Academic ranks in Colombia are the titles, relative importance and power of professors, researchers, and administrative personnel held in academia.

==Overview==

Academic ranks:
- Profesor Emérito (Emeritus Professor)
- Profesor Titular (Full Professor)
- Profesor Asociado (Associate Professor)
- Profesor Asistente or Principal (Assistant Professor)
- Profesor Auxiliar (Lecturer)
- Instructor (non-doctoral teacher, mostly holding a bachelor's or master's degree)

Types of employment:
- Profesor de planta (Full- or part-time faculty, may hold any of the above ranks)
- Profesor ocasional o de cátedra (Adjunct faculty)

==Professorship==
In Colombia the words in Spanish "Profesor/Profesora" are used indistinctly for teachers at primary or secondary schools (synonym of "maestra/maestro, docente) or university professors. However there is the more specific designation as university professor "professor universitario" or "docente universitario". The current government regulation for university professor is by a national law, decree 1279 of 2002. In that law, the complete conditions, scales and degrees, as well as salary calculations for university professors are regulated. To be selected as university professor requires to apply to a public open call, containing requirements inside the institution and the experience profile of the candidate must be the one matching best. The process to evaluate, review and select from the total applicants from a competitive basis is performed by a commissioned university council consisting of university professors, and includes several tests in research project formulation, teaching tests and CV and interview evaluation. Briefly, there are four main scales for such permanent positions, as direct tenure employees, and public servants of a particular legal status inside the State contracting rules: lecturer (Profesor Auxiliar), assistant professor (Profesor Asistente), associate professor (Profesor Asociado) and full professor (Profesor Titular), the highest professorship position considered in the Colombian public system, usually conferred to an individual with a long verifiable experience as a researcher or as a university professor, usually an academic with the highest postgraduate education title available in the university system (Doctor), equivalent to a doctoral degree such Ph.D. (USA) or Doktor (Germany); more than 10 years of certified teaching at university level, or equivalent time of recognized scientific work and production.
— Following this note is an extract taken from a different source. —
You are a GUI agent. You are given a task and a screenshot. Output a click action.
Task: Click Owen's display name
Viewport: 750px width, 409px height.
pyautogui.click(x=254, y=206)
Given the large amount of private universities in the country, those institutions hire new professors following many of the rules set in this public law for scale and salary calculations. There are university professors contracted per hours "docente cátedra, docente occasional, supernumerario, o visitante" to teach specific courses, similarly to lecturers, and while they may have the high qualifications and perform eventually research activities, they are not official employees of the institution and they do not have proper welfare working conditions, pension costs covered or hours for class preparation financed.